----- EXTRACT PROVIDED -----
Time Out And Re-Grouping

It’s one of those weeks when things are a little bit sideways and out of kilter. My routine day to day is much the same as ever. music practice recording and all that. At the time of writing it is the 5th anniversary of Vicky Martins death and that seems to have gone in a flash. A lot has happened and it seems we are all moving on, like it or not and for many of us it is likely to be the last chapter, with some perhaps warenting an epilogue. Time gallops past at an increasing rate now from my perspective. How to use the time wisely? And how much of this precious resource do we have anyway?

What happened to me and when did I get so boring. Don’t answer that 🙂 Perhaps I always was just basking in the reflected lights of others achievements at times. I have nostalgia syndrome and everything is dragging me back to thinking of the past. Mix that up with a little guilt as well just for good measure to add seasoning and a little spice.
----- DATASET CONTENT -----
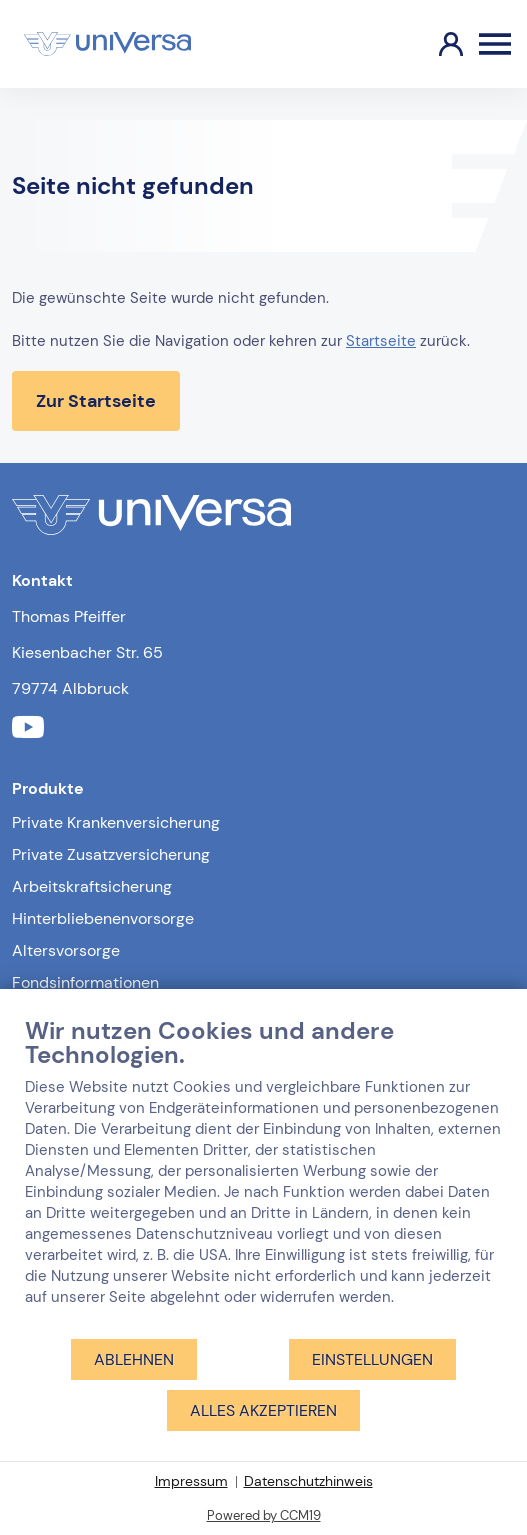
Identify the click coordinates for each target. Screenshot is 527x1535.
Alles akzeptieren (263, 1410)
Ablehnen (134, 1359)
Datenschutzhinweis (308, 1481)
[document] (263, 1176)
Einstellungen (372, 1359)
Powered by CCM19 (264, 1515)
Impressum (191, 1481)
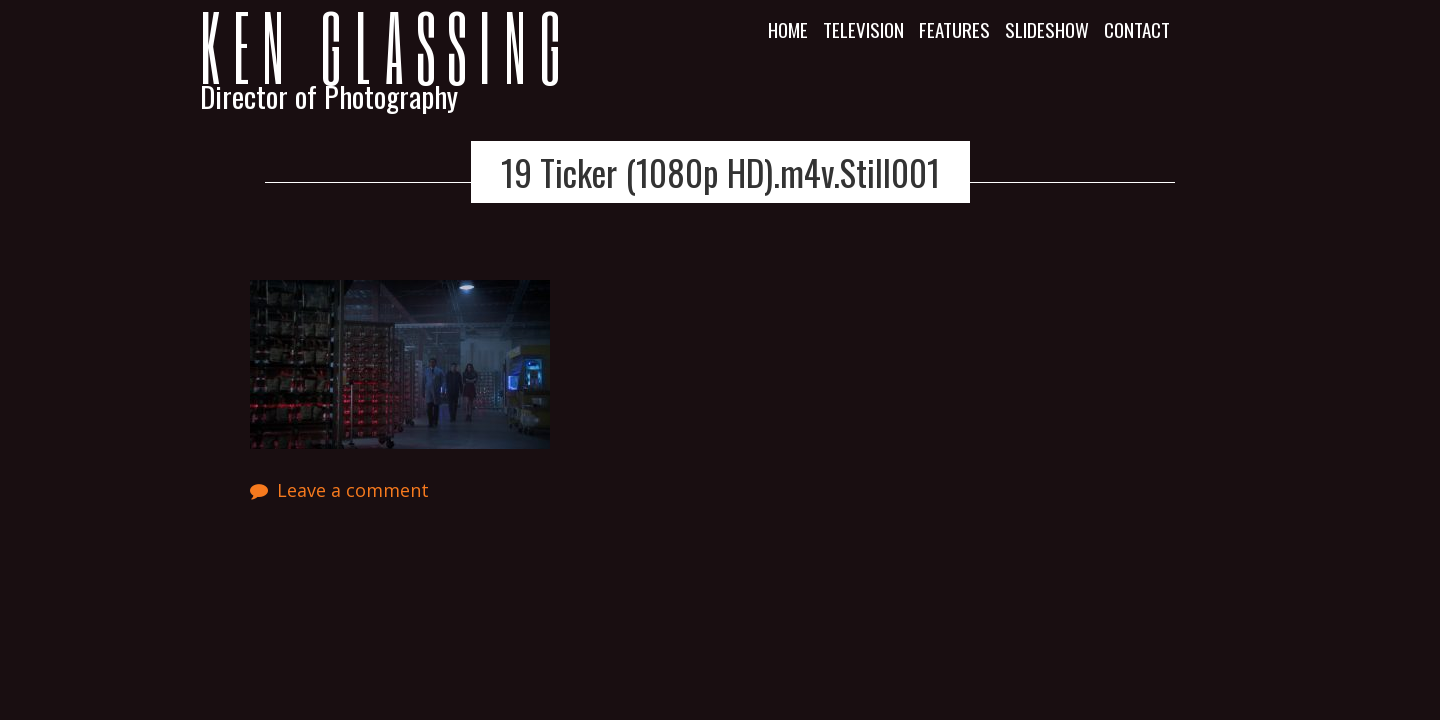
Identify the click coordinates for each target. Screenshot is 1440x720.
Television (863, 29)
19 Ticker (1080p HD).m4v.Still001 (720, 172)
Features (954, 29)
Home (788, 29)
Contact (1137, 29)
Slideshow (1047, 29)
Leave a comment (353, 490)
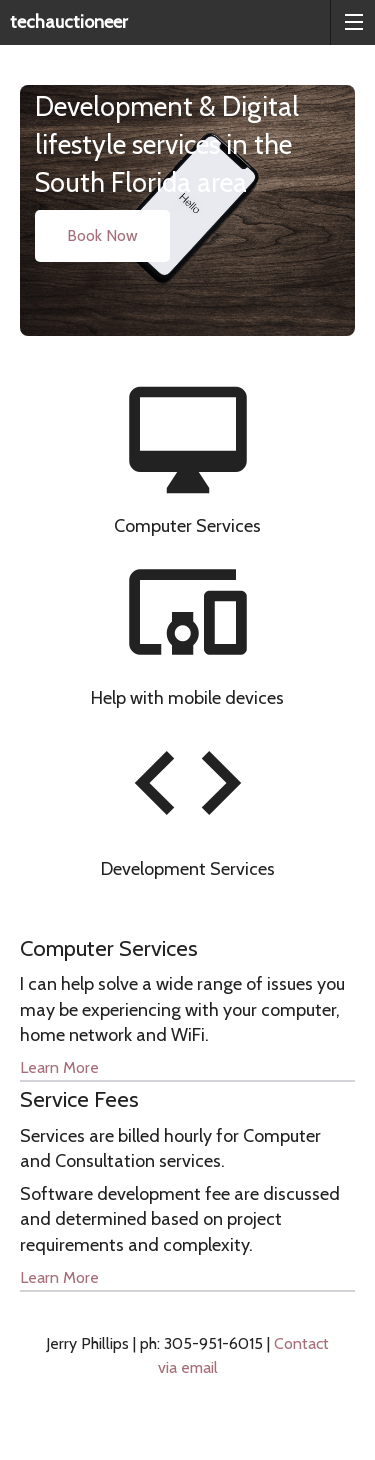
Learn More (59, 1067)
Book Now (102, 235)
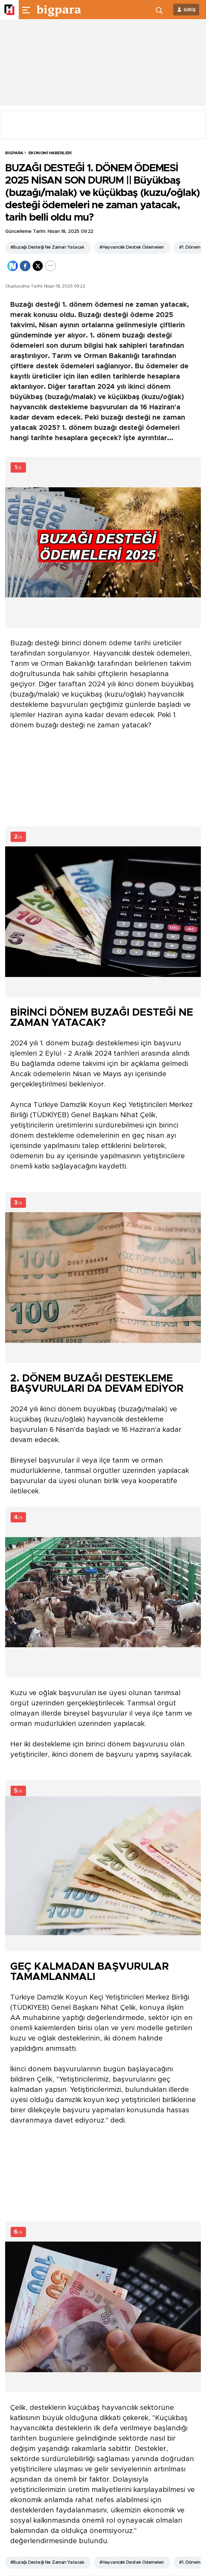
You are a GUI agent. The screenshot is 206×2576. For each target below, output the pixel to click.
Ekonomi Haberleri (50, 153)
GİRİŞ (189, 10)
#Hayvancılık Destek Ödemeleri (131, 247)
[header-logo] (59, 9)
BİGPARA (14, 153)
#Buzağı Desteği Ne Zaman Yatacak (47, 247)
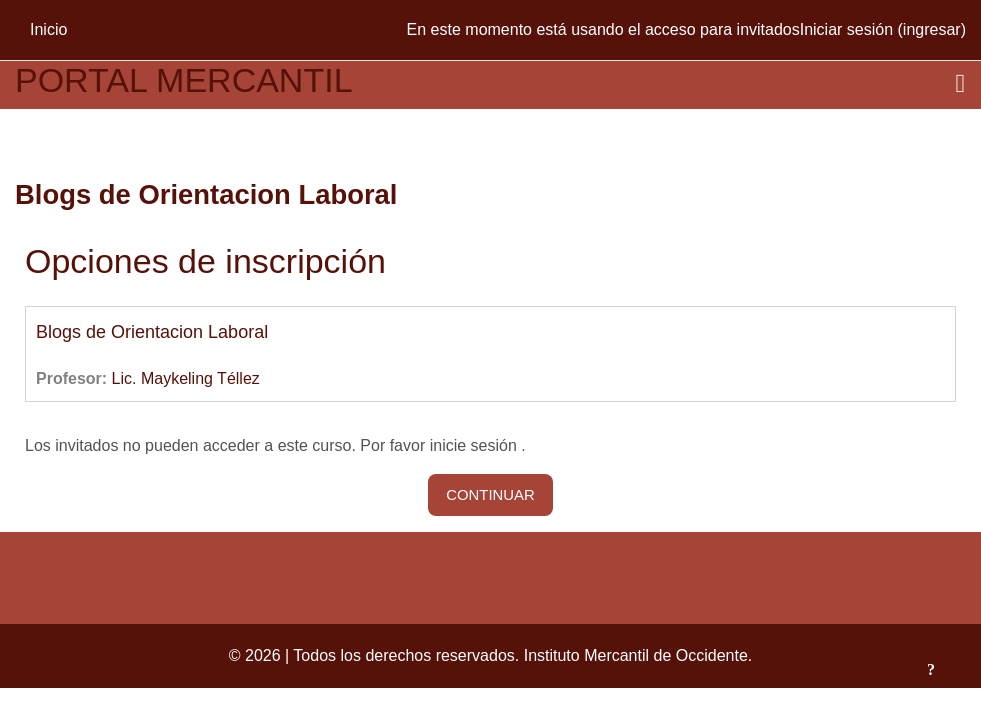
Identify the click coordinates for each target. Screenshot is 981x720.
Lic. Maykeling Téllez (186, 378)
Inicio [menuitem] (48, 29)
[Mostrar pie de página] (931, 670)
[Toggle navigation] (961, 84)
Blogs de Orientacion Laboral (152, 332)
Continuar (490, 495)
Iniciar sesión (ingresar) (883, 29)
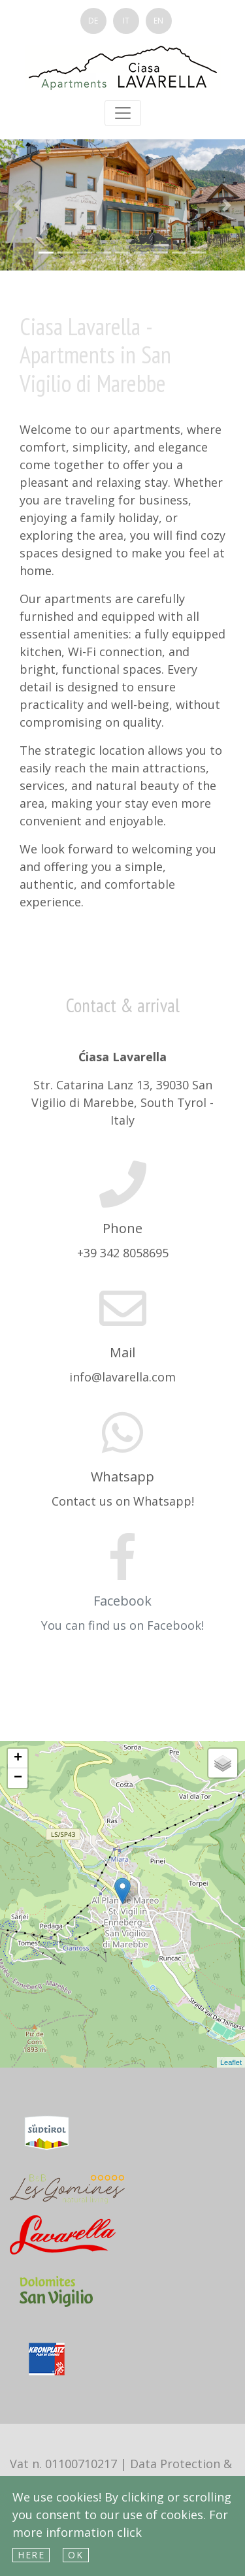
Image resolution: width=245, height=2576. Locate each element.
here (31, 2555)
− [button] (18, 1778)
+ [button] (18, 1758)
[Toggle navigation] (123, 113)
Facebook (122, 1601)
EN (158, 20)
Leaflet (231, 2062)
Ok (75, 2555)
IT (126, 20)
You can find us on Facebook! (122, 1625)
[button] (18, 205)
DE (93, 20)
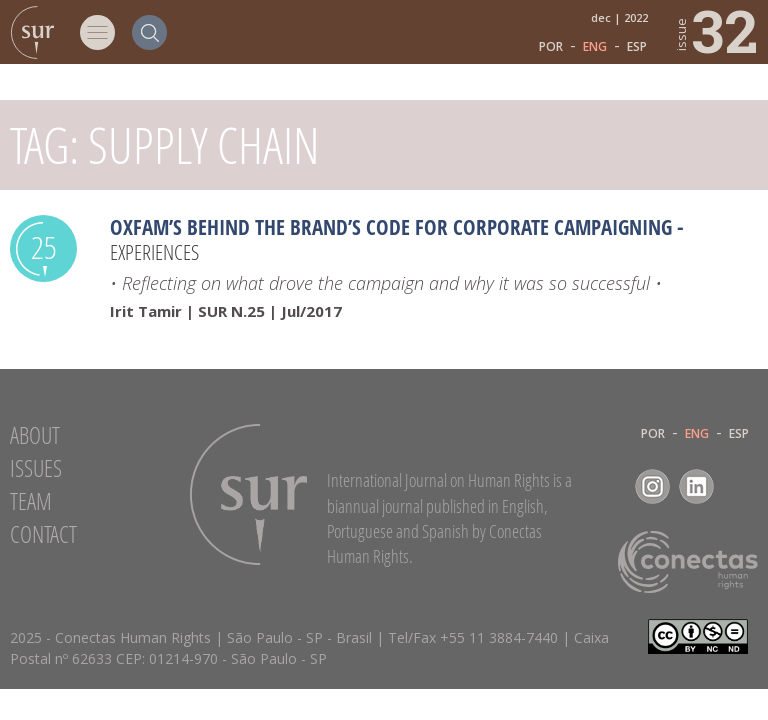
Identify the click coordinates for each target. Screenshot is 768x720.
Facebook (608, 486)
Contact (43, 534)
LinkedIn (696, 486)
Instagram (652, 486)
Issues (36, 468)
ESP (637, 47)
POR (551, 47)
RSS (740, 486)
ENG (595, 47)
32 (715, 30)
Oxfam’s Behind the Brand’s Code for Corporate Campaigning (391, 227)
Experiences (154, 252)
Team (31, 501)
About (35, 435)
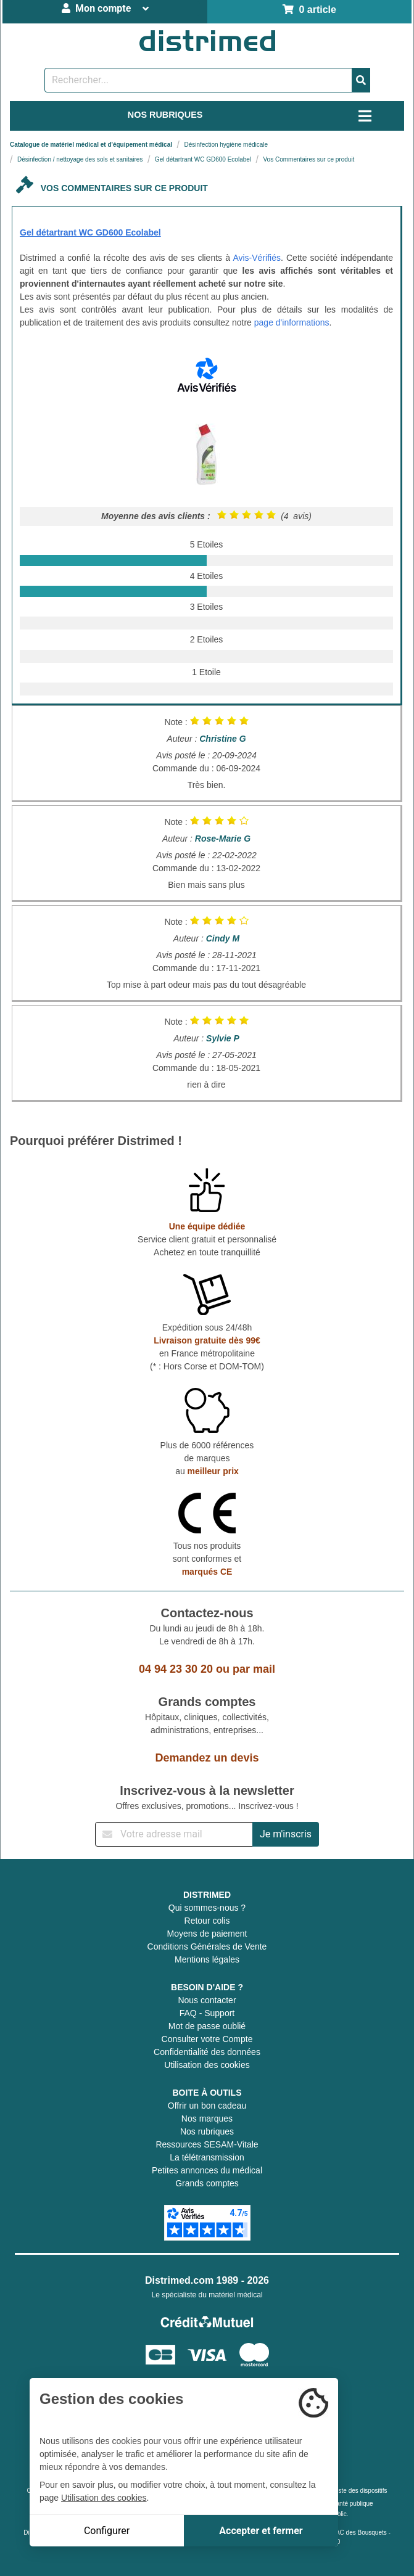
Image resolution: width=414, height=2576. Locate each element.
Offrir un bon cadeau (207, 2105)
-----
- YOUR GOAL: Rewrite the section of the piece on taking time out and re-grouping from "Time Out And" up to and including "we have anyway?", changing "routine" to "schedule".

- CORRECT ANSWER:
Time Out And Re-Grouping

It’s one of those weeks when things are a little bit sideways and out of kilter. My schedule day to day is much the same as ever. music practice recording and all that. At the time of writing it is the 5th anniversary of Vicky Martins death and that seems to have gone in a flash. A lot has happened and it seems we are all moving on, like it or not and for many of us it is likely to be the last chapter, with some perhaps warenting an epilogue. Time gallops past at an increasing rate now from my perspective. How to use the time wisely? And how much of this precious resource do we have anyway?